The Claimant/Applicant seeks a temporary injunction against the interdiction arising from allegations of misconduct made against him. In the case of Giella v Cassman Brownthe principles of grant of injunction are well set out. These are the subject of many a court decision and have found restatement here and in the Courts above.
Grant of injunctive relief follows the pattern in the oft-cited case of Giella v Cassman Brown (supra). The test laid out in the Giella v. Cassman Brown case is threefold. It was restating the principles in E.A Industries v Trufoods (supra), where the learned judge Spry V-P stated as follows:
“There is, I think, no real difference of opinion as to the law regarding interlocutory injunctions, although it may be expressed in different ways. A plaintiff has to show a prima facie case with a probability of success, and if the court is in doubt it will decide the application on the balance of convenience. An interlocutory injunction will not normally be granted unless the applicant for it might otherwise suffer irreparable injury, which would not adequately be compensated by an award of damages.” (emphasis mine)
The interdiction was meted out after the allegations of misconduct made in relation to the Claimant/Applicant. The allegations were responded to in letters written by the Claimant. The real objection is in the manner the Respondent reached a decision to interdict and cause the Claimant to face a disciplinary process under the Interested Party’s Code. The interdiction must fall within the purview of the test laid out by Mbaru J. in the case of Amolo v Principal Namanga Mixed Day Secondary School & Others(supra). In this case, my learned sister held as follows:-
Therefore, before an interdict can be found to be valid, the same must be based on fair reasons and must be implemented pursuant to fair procedure. This is what can be cited as the 3-dimension criteria;
First, the employer must have a justifiable reason to believe the employee has engaged in serious misconduct to form what is commonly called a prima faciecase;
Secondly, there is some objectively justifiable reason to deny the employee access to the workplace based on the integrity of any pending investigation into the alleged misconduct, or some relevant factor that would place the investigation or the interest of the affected parties in jeopardy; and
Thirdly, the employee is given the opportunity to state his case or be heard before any final decision to interdict is made.
The justifiability of an interdict rests on the existence of a prima faciecase on the reason that the employee committed serious misconduct and the employee is formally informed in writing of the allegations of misconduct that precipitated the interdict, in circumstances where knowledge of the allegations are apparent from the surrounding circumstances and where such circumstances do not exist, since there is a pending investigation, the reasons can only be broad, vague or general hence subjective and removed from what is a prima faciecase. An interdict has the result to deny an employee access to the workplace and when done without due process and due regard to the first criteria the ultimate result is to negate the principles of procedural fairness and thus unfair labour practice as held in IC 1972 of 2012 Elizabeth Washeke et al vAirtel Network Ltd et al.Therefore the reason to deny an employee access to the workplace is closely linked to any ongoing investigations over alleged gross misconduct in that;
… the continued presence in the workplace could potentially jeopardise the investigations, is reasonable in light of the serious nature of the charges brought against an employee.

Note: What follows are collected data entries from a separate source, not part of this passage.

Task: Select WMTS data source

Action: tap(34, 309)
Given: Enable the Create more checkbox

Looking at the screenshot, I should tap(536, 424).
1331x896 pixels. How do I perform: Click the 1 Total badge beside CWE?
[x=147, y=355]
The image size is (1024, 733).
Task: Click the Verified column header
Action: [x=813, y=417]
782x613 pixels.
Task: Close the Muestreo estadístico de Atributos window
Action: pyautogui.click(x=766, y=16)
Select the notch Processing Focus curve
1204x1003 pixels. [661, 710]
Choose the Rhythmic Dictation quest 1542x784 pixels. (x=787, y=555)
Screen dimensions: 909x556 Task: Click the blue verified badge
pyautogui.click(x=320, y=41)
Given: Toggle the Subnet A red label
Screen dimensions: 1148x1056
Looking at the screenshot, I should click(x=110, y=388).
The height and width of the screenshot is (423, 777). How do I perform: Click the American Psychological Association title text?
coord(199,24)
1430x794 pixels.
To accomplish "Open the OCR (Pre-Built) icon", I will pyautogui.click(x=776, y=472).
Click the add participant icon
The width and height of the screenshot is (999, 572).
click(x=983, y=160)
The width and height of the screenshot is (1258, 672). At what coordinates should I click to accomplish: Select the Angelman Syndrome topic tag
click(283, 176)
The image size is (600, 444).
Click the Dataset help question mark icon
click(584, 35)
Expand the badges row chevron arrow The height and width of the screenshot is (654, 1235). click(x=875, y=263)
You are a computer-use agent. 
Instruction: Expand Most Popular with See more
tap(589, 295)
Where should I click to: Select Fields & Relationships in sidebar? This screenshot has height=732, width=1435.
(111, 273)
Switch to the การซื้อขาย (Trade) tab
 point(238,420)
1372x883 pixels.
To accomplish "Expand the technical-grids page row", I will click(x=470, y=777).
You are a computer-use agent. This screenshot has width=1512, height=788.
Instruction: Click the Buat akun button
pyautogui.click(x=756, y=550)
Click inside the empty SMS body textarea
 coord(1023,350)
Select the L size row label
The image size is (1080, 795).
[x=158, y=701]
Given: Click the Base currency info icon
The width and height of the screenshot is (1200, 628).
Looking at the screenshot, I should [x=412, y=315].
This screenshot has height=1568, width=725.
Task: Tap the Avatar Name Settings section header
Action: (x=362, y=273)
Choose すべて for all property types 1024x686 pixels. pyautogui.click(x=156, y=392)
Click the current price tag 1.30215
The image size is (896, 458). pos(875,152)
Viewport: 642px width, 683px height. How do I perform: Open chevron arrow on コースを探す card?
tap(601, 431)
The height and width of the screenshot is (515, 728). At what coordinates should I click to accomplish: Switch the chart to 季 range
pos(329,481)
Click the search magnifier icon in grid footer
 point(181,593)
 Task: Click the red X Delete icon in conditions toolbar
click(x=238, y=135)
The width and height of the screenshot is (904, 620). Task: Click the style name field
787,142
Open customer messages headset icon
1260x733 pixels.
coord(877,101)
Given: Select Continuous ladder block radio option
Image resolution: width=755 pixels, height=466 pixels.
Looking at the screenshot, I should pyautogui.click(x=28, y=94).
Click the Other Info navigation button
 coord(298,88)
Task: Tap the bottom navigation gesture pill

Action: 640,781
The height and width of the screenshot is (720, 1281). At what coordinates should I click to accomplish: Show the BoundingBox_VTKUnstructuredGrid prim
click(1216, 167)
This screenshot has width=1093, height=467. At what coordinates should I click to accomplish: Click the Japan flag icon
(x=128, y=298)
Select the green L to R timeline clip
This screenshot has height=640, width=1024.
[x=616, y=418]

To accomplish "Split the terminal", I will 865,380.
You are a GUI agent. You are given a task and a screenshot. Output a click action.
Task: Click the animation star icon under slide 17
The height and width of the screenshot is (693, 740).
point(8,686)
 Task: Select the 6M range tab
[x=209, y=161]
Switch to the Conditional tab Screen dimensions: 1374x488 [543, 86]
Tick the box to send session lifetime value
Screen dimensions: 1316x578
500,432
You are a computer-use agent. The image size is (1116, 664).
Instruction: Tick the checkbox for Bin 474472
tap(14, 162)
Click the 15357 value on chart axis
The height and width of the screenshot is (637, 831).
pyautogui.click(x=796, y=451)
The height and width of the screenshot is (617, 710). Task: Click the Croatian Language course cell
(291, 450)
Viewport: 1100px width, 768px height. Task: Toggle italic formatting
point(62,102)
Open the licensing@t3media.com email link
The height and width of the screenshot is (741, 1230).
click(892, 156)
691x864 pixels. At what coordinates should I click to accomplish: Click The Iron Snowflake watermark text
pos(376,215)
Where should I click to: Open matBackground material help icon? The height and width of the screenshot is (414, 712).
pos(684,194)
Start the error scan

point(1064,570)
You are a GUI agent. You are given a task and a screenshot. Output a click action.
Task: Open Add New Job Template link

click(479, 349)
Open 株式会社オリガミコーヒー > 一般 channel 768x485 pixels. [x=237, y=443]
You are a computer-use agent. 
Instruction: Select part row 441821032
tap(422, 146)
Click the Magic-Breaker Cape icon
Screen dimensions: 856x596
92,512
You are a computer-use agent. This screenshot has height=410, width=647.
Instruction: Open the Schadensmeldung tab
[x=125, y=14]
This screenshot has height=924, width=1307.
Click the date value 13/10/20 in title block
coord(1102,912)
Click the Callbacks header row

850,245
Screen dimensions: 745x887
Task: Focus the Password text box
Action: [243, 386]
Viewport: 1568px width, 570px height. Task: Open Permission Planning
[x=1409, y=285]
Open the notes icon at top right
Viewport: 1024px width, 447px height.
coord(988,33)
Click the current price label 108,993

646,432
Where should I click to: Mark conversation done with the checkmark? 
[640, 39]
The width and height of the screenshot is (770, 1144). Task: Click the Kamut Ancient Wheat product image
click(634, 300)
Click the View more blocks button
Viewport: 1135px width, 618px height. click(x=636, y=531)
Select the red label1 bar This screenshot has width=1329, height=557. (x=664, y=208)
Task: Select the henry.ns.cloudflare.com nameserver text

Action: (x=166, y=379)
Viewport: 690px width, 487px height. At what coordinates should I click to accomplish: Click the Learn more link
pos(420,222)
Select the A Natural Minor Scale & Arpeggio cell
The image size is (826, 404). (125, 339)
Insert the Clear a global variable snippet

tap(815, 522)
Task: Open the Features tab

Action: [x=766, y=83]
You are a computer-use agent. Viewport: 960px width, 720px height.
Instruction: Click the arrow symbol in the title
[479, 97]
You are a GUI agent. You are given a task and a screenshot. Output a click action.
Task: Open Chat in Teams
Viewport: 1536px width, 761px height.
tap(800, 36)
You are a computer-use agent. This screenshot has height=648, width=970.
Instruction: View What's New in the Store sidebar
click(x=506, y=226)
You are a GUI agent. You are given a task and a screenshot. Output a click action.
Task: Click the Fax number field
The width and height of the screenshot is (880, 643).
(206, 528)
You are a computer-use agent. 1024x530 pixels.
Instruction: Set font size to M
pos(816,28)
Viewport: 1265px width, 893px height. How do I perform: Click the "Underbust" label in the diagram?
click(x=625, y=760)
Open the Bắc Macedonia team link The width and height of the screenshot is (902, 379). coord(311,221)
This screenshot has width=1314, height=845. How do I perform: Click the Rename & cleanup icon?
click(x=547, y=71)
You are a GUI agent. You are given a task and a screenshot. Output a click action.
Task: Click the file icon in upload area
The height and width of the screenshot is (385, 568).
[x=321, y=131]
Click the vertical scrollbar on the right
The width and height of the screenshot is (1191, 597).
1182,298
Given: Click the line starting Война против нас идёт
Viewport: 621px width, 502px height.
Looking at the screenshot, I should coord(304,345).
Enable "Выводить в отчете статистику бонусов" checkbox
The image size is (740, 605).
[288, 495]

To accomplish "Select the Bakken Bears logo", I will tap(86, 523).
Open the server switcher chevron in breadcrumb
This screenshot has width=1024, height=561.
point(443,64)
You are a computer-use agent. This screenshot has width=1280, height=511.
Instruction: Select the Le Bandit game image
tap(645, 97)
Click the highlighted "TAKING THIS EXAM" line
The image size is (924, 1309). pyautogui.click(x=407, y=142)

There must be a clear reason why the employee interdiction is necessary, independent of any contention relating to the seriousness of the misconduct. An interdiction or suspension is the employment equivalent of criminal trial arrest, with the consequence that an employee suffers palpable prejudice to reputation, advancement and fulfilment. Thus a suspension or interdiction should only follow pending a disciplinary enquiry only in exceptional circumstances, where there is reasonable apprehension that the employee will interfere with any investigation that has been initiated, or repeat the misconduct in question. The purpose of such removal from the workplace even temporarily, must be rational and reasonable and conveyed to the employee in sufficient detail to enable the employee to defend himself in a meaningful way.
Once these preliminaries are addressed, then the employee must be heard on the merits of the case as a cardinal rule. This is not to revisit the decision to suspend or interdict, the hearing is simply aimed at determining the allegations levelled against the employee and any defences that the employee may wish to make. Only then, after the close of the hearing or investigation is a sanction issued to the employee. In a case where an interdiction is the sanction, The period of the interdiction must be stated and the reasons for the same as well as what the employee is expected to do during this interdict to avoid further injury to the reputation of the employee or any stigma as a result. Where an interdict is without pay or a condition that removes part of the pay, this must clearly be indicated together with the applicable provisions, administrative policy, the law or the employment contract. Where these do not exist and are stated, the employee must remain on full pay and any deduction without valid cause would be in breach of the employment contract on the part of the employee and an unfair labour practice. Therefore, where an employee is not heard or his right to be heard not guaranteed per the law, such an employee is entitled to urgent relief in the event that he is interdicted without being given the opportunity to state his case.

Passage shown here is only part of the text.